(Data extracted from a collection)
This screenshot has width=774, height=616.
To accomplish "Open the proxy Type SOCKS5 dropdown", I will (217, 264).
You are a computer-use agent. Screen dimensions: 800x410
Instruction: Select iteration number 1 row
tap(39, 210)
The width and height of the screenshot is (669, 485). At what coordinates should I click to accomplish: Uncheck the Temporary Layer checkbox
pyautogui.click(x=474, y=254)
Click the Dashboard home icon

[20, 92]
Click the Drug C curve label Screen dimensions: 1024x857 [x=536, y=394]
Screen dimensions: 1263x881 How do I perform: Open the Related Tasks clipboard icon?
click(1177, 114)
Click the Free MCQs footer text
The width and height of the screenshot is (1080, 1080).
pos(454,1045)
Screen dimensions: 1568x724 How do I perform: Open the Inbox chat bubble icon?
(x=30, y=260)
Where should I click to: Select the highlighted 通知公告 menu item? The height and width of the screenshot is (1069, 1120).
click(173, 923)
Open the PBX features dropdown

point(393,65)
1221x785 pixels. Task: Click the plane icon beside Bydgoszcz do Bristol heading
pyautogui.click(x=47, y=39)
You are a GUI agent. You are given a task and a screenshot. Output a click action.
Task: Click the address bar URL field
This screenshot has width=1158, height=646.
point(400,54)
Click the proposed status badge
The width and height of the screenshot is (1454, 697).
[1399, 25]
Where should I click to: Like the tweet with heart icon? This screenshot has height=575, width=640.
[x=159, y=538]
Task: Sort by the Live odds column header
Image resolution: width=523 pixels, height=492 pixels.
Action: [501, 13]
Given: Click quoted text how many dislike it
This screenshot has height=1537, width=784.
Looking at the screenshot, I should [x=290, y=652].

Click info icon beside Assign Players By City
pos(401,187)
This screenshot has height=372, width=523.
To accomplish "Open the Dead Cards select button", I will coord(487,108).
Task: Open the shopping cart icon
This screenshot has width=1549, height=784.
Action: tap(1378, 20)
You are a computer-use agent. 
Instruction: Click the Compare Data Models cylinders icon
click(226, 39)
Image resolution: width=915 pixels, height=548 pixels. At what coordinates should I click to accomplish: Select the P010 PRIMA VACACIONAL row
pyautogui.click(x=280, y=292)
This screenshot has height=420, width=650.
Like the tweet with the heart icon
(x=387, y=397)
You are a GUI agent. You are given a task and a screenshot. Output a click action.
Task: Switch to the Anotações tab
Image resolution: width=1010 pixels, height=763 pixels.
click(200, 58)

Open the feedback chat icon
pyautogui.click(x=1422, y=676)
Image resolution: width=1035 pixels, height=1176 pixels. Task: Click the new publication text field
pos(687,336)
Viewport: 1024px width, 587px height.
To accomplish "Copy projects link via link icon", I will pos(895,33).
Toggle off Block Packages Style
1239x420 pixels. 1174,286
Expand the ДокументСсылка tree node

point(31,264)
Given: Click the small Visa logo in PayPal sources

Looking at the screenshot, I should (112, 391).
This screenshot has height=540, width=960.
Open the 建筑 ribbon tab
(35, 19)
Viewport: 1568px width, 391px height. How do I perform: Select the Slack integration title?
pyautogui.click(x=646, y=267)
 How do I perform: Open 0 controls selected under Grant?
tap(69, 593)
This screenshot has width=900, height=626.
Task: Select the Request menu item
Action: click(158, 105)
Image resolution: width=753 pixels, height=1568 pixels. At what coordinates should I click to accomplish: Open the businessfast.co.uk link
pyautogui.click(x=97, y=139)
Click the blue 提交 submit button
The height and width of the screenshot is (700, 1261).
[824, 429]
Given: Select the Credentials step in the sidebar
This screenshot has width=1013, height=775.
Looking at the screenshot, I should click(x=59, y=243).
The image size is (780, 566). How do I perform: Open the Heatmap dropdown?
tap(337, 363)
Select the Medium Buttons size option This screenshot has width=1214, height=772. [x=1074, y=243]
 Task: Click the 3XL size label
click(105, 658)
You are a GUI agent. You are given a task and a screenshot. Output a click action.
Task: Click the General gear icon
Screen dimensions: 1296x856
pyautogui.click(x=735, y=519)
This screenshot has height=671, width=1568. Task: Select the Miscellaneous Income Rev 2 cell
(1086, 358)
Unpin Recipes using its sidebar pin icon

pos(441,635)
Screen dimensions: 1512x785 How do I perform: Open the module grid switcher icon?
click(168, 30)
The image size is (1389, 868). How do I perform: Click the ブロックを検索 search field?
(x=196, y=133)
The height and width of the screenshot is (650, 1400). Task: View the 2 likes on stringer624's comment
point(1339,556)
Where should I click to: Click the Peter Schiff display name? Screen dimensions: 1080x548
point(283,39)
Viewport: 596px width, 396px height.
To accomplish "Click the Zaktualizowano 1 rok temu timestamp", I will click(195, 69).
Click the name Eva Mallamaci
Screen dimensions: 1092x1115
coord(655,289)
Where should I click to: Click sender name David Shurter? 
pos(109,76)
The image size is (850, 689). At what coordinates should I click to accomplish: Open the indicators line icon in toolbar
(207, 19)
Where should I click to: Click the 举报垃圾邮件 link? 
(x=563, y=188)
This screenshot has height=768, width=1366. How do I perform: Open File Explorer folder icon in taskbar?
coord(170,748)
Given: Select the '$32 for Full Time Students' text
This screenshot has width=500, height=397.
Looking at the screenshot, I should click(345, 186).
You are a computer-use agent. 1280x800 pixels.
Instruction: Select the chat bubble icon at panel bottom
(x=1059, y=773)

*Task objective:* Could you return the lines in the entries above that contain "computer"?

*Exercise output:*
You are a computer-use agent. Screen dimensions: 800x410
You are a computer-use agent. 
You are a computer-use agent. 1280x800 pixels.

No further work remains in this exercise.